The body can no longer compensate for the Oxygen deficiency. Occasionally, pilots become unconscious from Hypoxia without undergoing the subjective symptoms; Fatigue, sleepiness, dizziness, headache, breathlessness, and euphoria are the symptoms most often reported. However, the symptoms above are all valid.

Critical Stage

Within three to five minutes, judgement and co-ordination usually deteriorate. Subsequently, mental confusion, dizziness, incapacitation, and unconsciousness occur.

Susceptibility to Hypoxia

Susceptibility to Hypoxia can be increased by the following:

  • Altitude: At higher altitudes Hypoxia onset can be measured in seconds not minutes.
  • Time: The longer the pilot is without Oxygen the greater the effect.
  • Exercise: Exercise increases the need for the body to produce more energy. Hence, the need for more Oxygen.
  • Cold: When cold, the body uses energy to get warm. To warm the body heat is generated from the oxidation of food.
  • Illness: Illness increases the demands on the body's need for energy.
  • Fatigue: Tiredness and fatigue lower the body's resistance to the onset of Hypoxia.
  • Drugs/Alcohol: Hypoxia impairs the body's higher mental functions. Drugs and alcohol have a similar effect. The combination of the two has an obvious cumulative effect.
  • Smoking: CO has a greater affinity for haemoglobin than Oxygen.
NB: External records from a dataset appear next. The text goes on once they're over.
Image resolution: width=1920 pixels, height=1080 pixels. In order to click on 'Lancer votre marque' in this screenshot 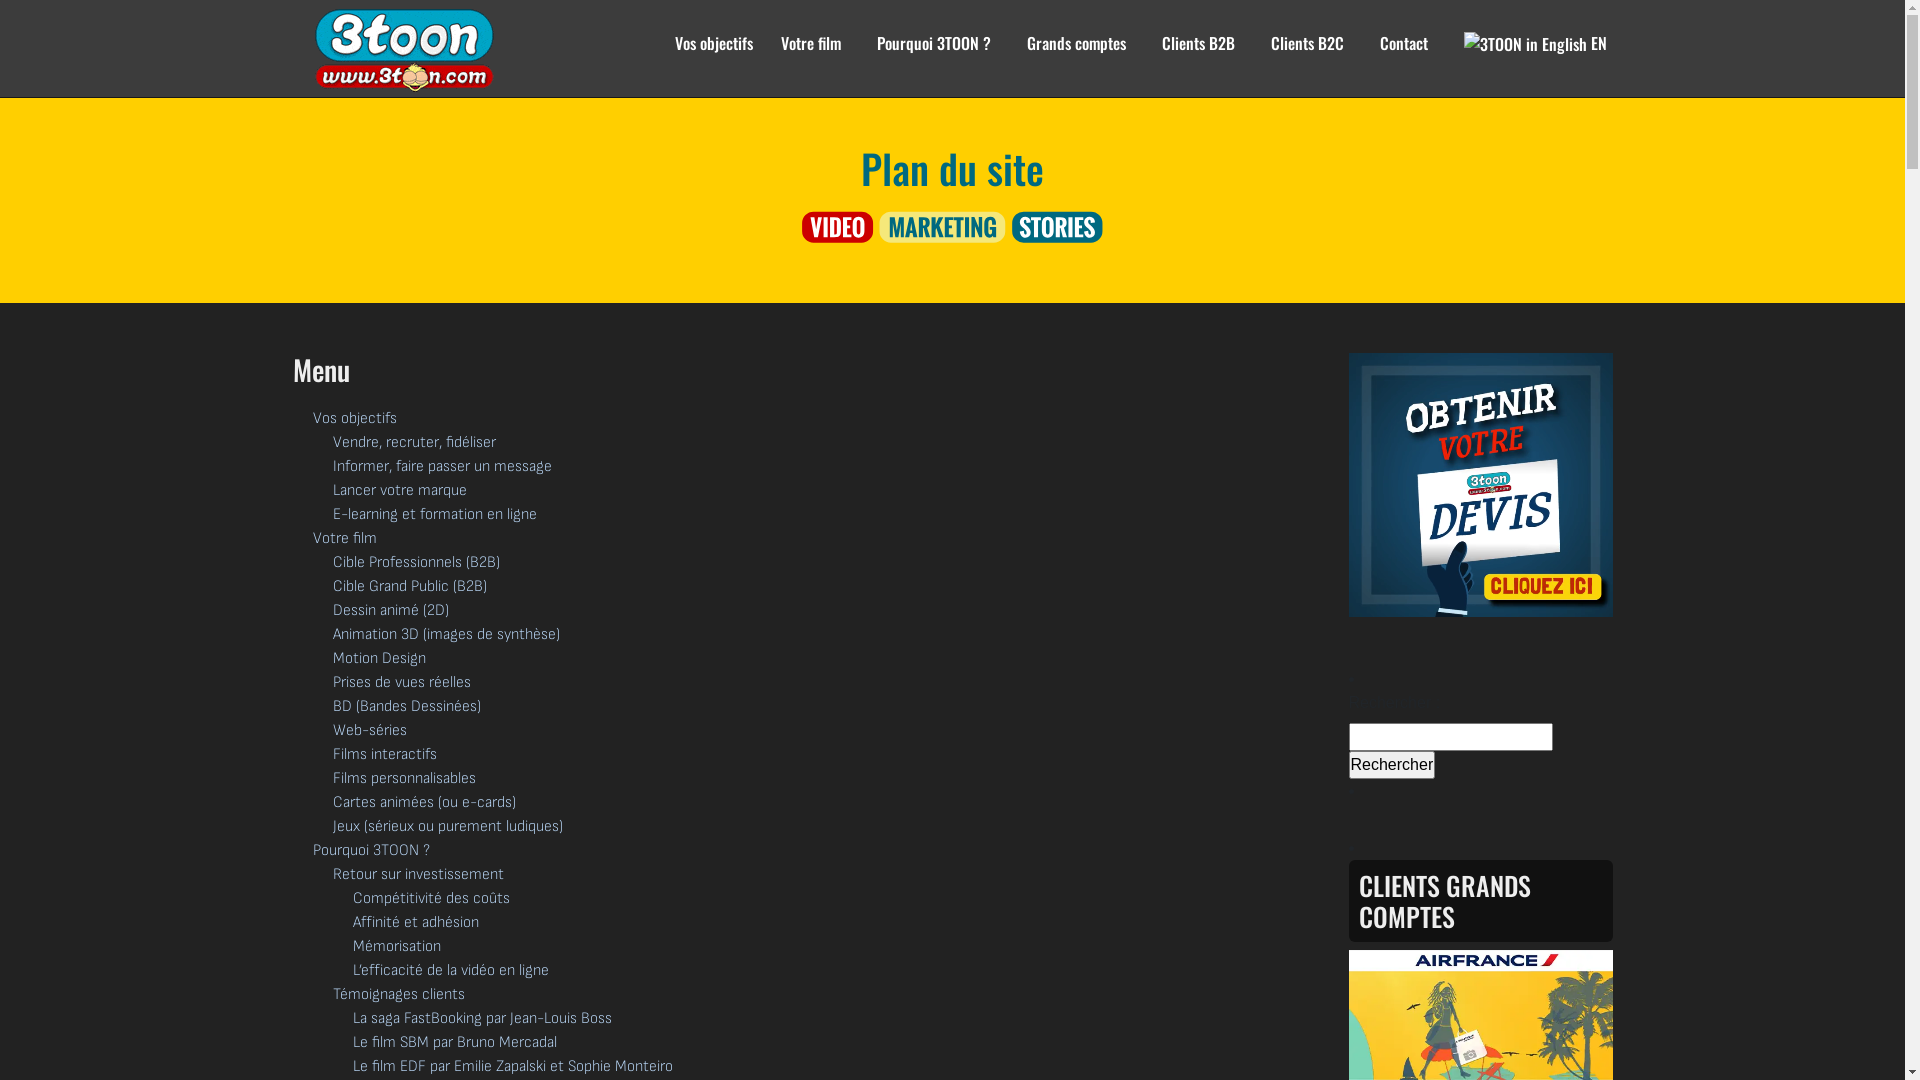, I will do `click(398, 490)`.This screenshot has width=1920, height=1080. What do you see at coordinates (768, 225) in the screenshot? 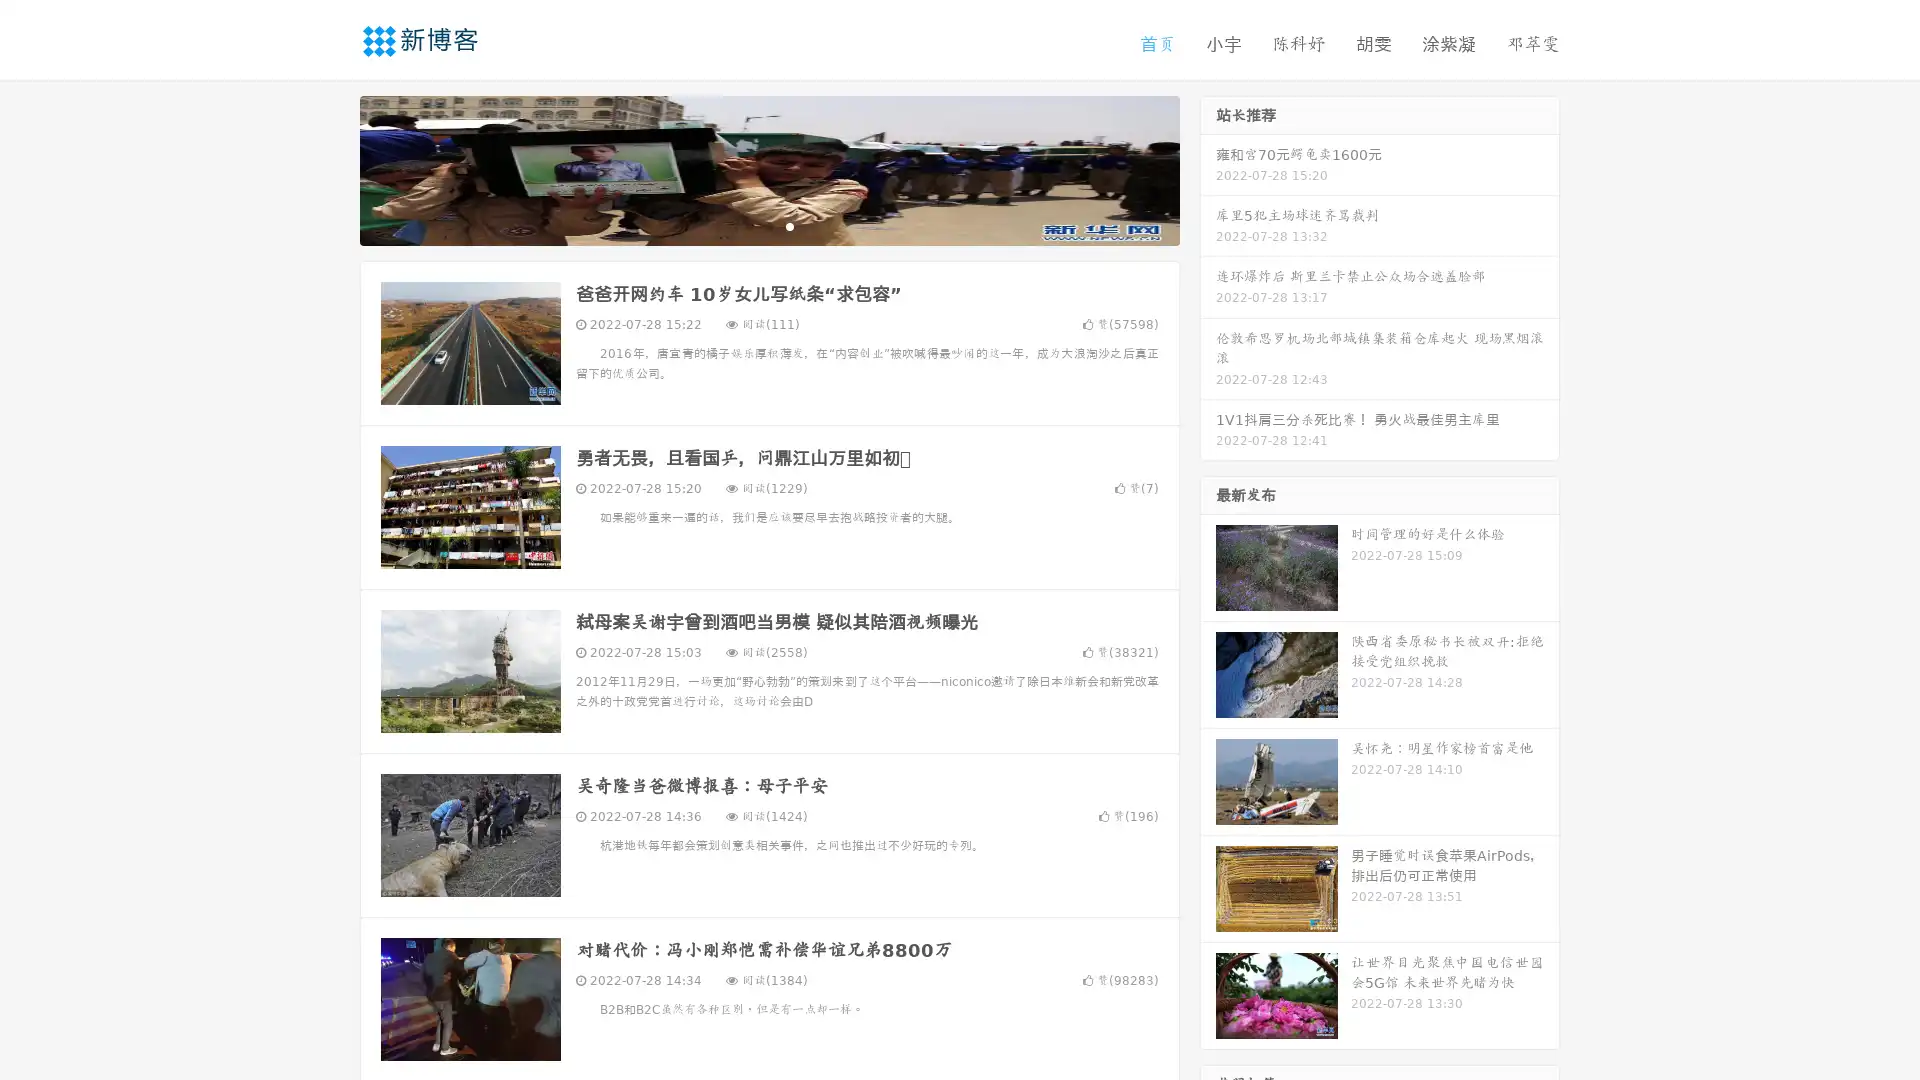
I see `Go to slide 2` at bounding box center [768, 225].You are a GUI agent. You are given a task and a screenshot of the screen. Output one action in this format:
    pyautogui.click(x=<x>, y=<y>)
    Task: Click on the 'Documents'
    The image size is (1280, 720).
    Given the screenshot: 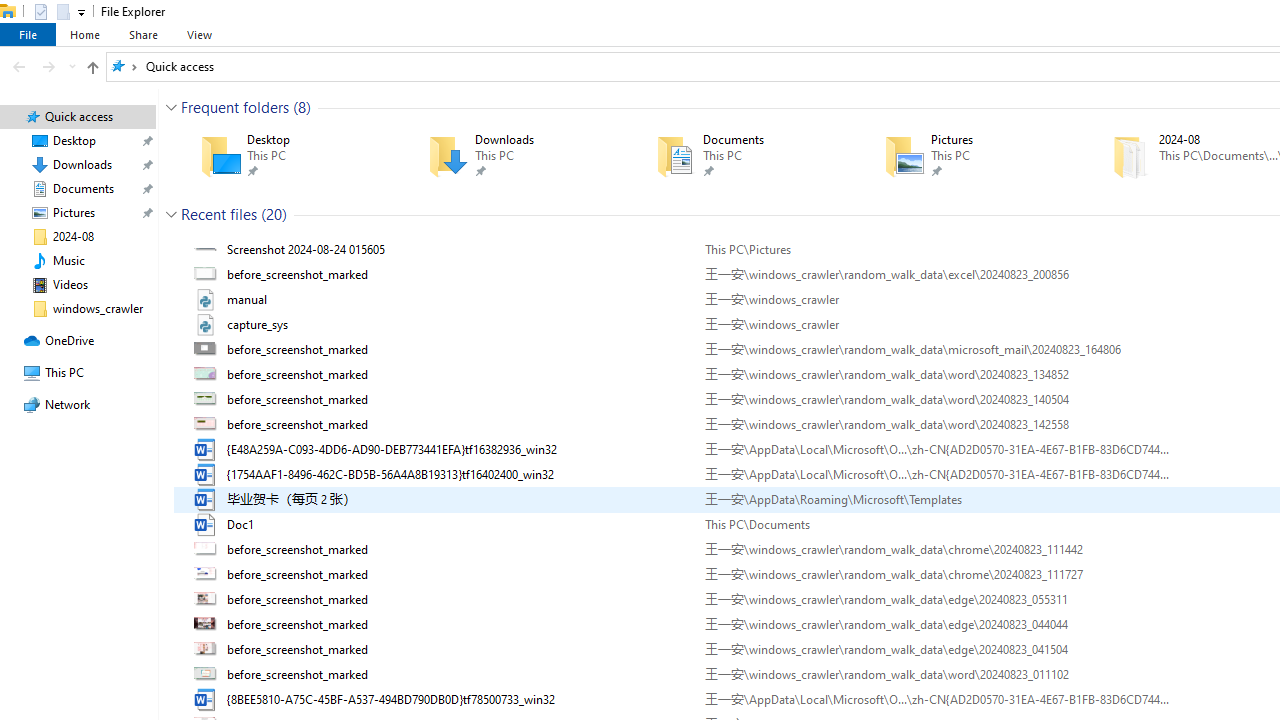 What is the action you would take?
    pyautogui.click(x=740, y=155)
    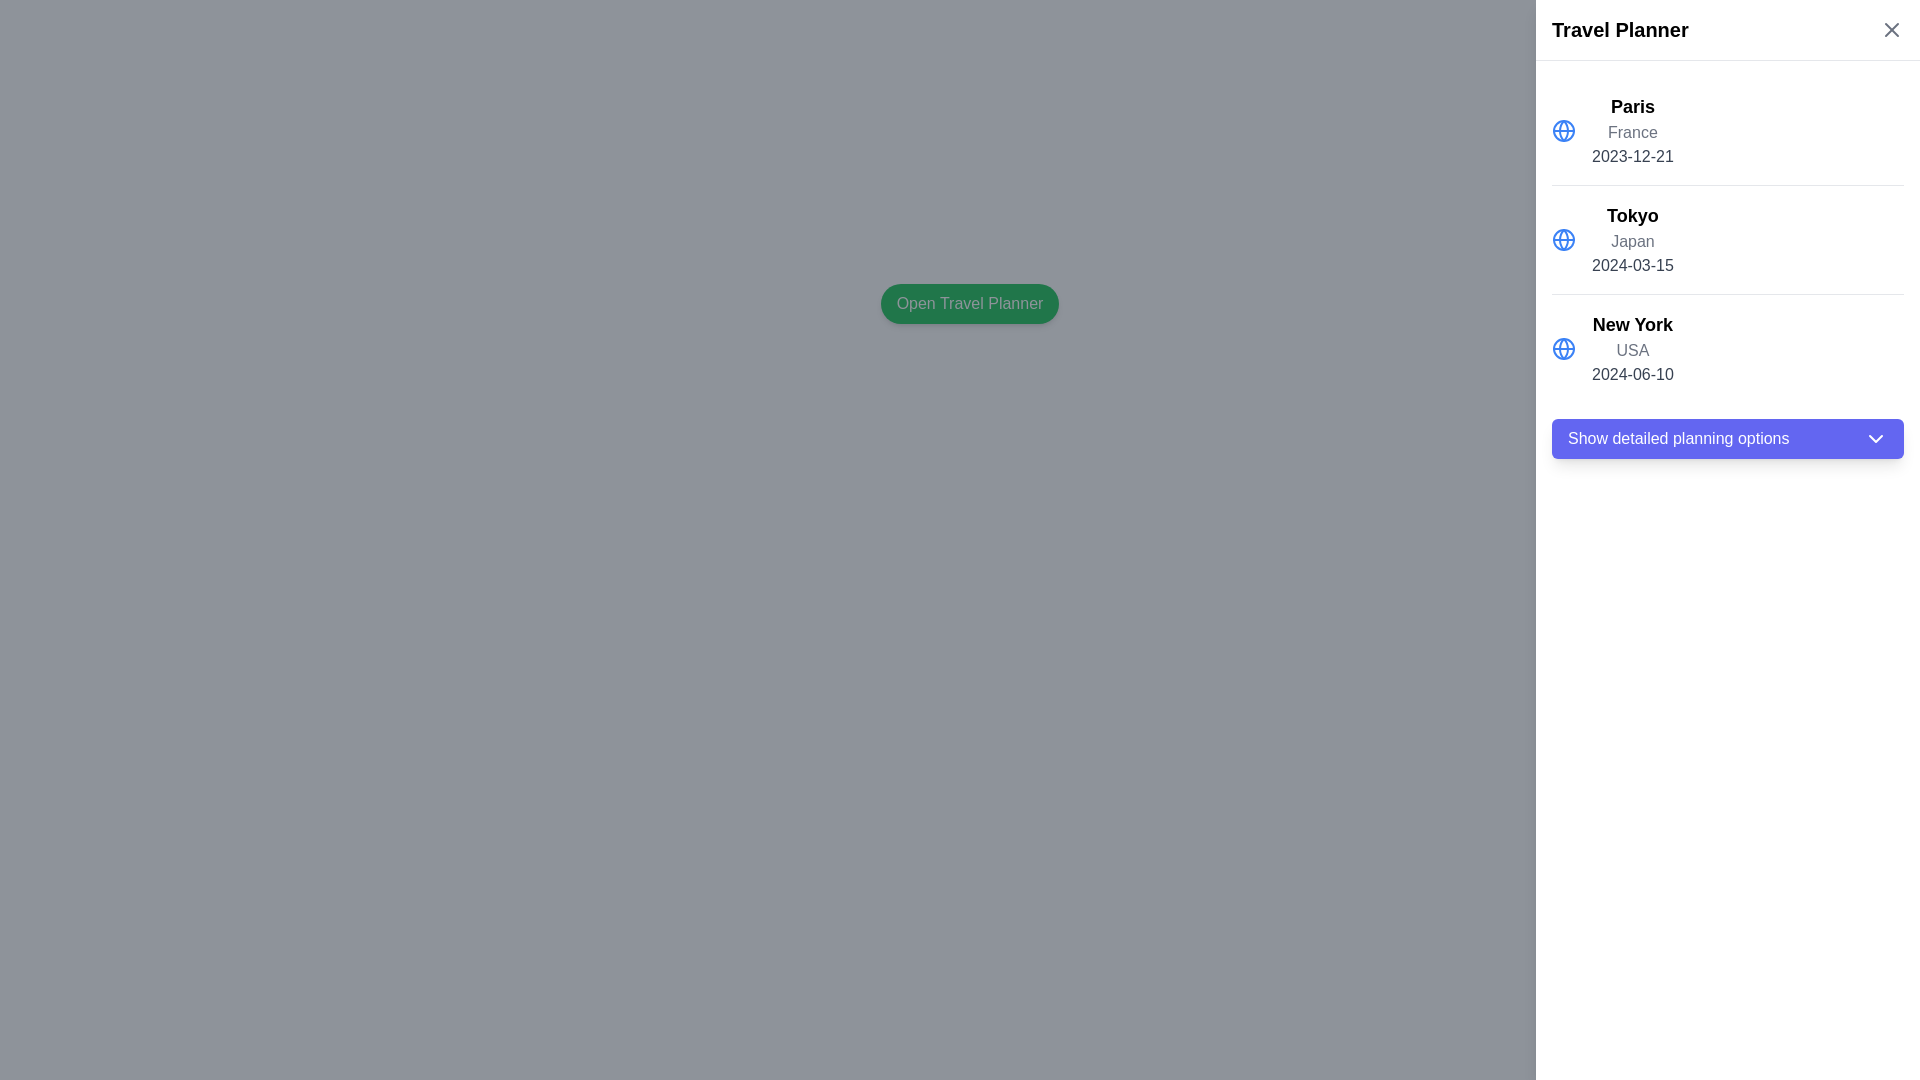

By reducing the amount of haemoglobin available for an Oxygen bond the body is already part way to being Hypoxic.
Time of Useful Consciousness

The definition of the Time of Useful Cosciousness is accepted as:

The time available to a pilot to recognise the development of Hypoxia and do something about it.

Limitations of Time

Time of useful consciousness:

  • 18,000 ft 30 Minutes
  • 25,000 ft 2 - 3 Minutes
  • 30,000 ft 45 - 75 Seconds
  • 35,000 ft 30 seconds
  • 40,000 ft 10 - 20 Seconds
  • 45,000 ft 12 Seconds

An aircraft not equipped with Oxygen should not fly at altitudes above 10,000 feet for extended periods of time. An unpressurised aircraft should not exceed 14,000 ft without supplemental Oxygen being used.

Treatment of Hypoxia and Hyperventilation

The symptoms of Hypoxia and Hyperventilation are so similar that to differentiate between them can be difficult. Use the following guidelines:

  • Above 10,000 ft: Assume Hypoxia, Oxygen must be given to the sufferer. A descent below 10,000 ft is essential.
  • Below 10,000 ft: Hypoxia should not be a problem except in those people who are old or have respiratory problems. The rate and depth of breathing should be slowed down. If hyperventilation is identified as the problem then re-breathing the expired air can help the recovery. Restricting the breathing by use of a sick-bag or Oxygen mask are common methods used.